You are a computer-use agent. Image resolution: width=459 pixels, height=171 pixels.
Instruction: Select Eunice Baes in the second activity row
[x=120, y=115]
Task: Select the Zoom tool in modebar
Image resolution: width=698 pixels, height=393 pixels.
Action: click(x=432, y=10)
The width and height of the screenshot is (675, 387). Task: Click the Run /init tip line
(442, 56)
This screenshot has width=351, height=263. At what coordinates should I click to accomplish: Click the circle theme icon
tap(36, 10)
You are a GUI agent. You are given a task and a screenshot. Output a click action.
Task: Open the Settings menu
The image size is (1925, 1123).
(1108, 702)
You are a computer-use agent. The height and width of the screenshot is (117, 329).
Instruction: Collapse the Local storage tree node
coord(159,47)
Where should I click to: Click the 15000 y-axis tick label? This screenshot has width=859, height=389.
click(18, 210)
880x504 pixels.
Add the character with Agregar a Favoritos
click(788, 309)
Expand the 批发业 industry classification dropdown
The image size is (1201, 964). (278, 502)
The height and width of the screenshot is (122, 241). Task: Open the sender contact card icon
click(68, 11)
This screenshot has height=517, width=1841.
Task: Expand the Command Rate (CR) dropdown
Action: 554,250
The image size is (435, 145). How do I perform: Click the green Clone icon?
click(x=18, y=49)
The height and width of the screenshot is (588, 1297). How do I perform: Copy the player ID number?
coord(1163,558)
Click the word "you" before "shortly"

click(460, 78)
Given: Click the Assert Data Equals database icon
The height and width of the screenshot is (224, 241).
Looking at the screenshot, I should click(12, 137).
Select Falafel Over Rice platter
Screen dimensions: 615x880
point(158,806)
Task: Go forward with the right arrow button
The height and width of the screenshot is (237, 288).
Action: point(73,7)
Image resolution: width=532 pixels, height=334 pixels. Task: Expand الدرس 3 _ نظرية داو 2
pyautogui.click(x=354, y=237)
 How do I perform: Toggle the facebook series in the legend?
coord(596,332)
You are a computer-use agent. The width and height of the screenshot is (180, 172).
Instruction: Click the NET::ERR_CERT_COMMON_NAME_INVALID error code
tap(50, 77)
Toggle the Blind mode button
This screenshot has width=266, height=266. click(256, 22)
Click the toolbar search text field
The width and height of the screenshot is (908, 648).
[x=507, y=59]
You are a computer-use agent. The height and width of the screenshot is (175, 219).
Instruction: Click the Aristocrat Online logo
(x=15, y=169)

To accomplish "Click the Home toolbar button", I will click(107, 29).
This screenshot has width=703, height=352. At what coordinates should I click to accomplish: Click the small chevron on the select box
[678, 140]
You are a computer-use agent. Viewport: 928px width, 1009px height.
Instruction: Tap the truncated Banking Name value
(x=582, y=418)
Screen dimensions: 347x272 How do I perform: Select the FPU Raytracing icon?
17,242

* _Exercise requirements_
Turn the lines above into a numbered list, leaving out the blank lines.

* _The output_
1. You are a computer-use agent. Image resolution: width=459 pixels, height=171 pixels.
2. Instruction: Select Eunice Baes in the second activity row
3. [x=120, y=115]
4. Task: Select the Zoom tool in modebar
5. Image resolution: width=698 pixels, height=393 pixels.
6. Action: click(x=432, y=10)
7. The width and height of the screenshot is (675, 387). Task: Click the Run /init tip line
8. (442, 56)
9. This screenshot has width=351, height=263. At what coordinates should I click to accomplish: Click the circle theme icon
10. tap(36, 10)
11. You are a GUI agent. You are given a task and a screenshot. Output a click action.
12. Task: Open the Settings menu
13. The image size is (1925, 1123).
14. (1108, 702)
15. You are a computer-use agent. The height and width of the screenshot is (117, 329).
16. Instruction: Collapse the Local storage tree node
17. coord(159,47)
18. Where should I click to: Click the 15000 y-axis tick label? This screenshot has width=859, height=389.
19. click(18, 210)
20. 880x504 pixels.
21. Add the character with Agregar a Favoritos
22. click(788, 309)
23. Expand the 批发业 industry classification dropdown
24. The image size is (1201, 964). (278, 502)
25. The height and width of the screenshot is (122, 241). Task: Open the sender contact card icon
26. click(68, 11)
27. This screenshot has height=517, width=1841.
28. Task: Expand the Command Rate (CR) dropdown
29. Action: 554,250
30. The image size is (435, 145). How do I perform: Click the green Clone icon?
31. click(x=18, y=49)
32. The height and width of the screenshot is (588, 1297). How do I perform: Copy the player ID number?
33. coord(1163,558)
34. Click the word "you" before "shortly"
35. click(460, 78)
36. Given: Click the Assert Data Equals database icon
37. The height and width of the screenshot is (224, 241).
38. Looking at the screenshot, I should click(12, 137).
39. Select Falafel Over Rice platter
40. Screen dimensions: 615x880
41. point(158,806)
42. Task: Go forward with the right arrow button
43. The height and width of the screenshot is (237, 288).
44. Action: point(73,7)
45. Image resolution: width=532 pixels, height=334 pixels. Task: Expand الدرس 3 _ نظرية داو 2
46. pyautogui.click(x=354, y=237)
47.  How do I perform: Toggle the facebook series in the legend?
48. coord(596,332)
49. You are a computer-use agent. The width and height of the screenshot is (180, 172).
50. Instruction: Click the NET::ERR_CERT_COMMON_NAME_INVALID error code
51. tap(50, 77)
52. Toggle the Blind mode button
53. This screenshot has width=266, height=266. click(256, 22)
54. Click the toolbar search text field
55. The width and height of the screenshot is (908, 648).
56. [x=507, y=59]
57. You are a computer-use agent. The height and width of the screenshot is (175, 219).
58. Instruction: Click the Aristocrat Online logo
59. (x=15, y=169)
60. To accomplish "Click the Home toolbar button", I will click(107, 29).
61. This screenshot has width=703, height=352. At what coordinates should I click to accomplish: Click the small chevron on the select box
62. [678, 140]
63. You are a computer-use agent. Viewport: 928px width, 1009px height.
64. Instruction: Tap the truncated Banking Name value
65. (x=582, y=418)
66. Screen dimensions: 347x272 How do I perform: Select the FPU Raytracing icon?
67. 17,242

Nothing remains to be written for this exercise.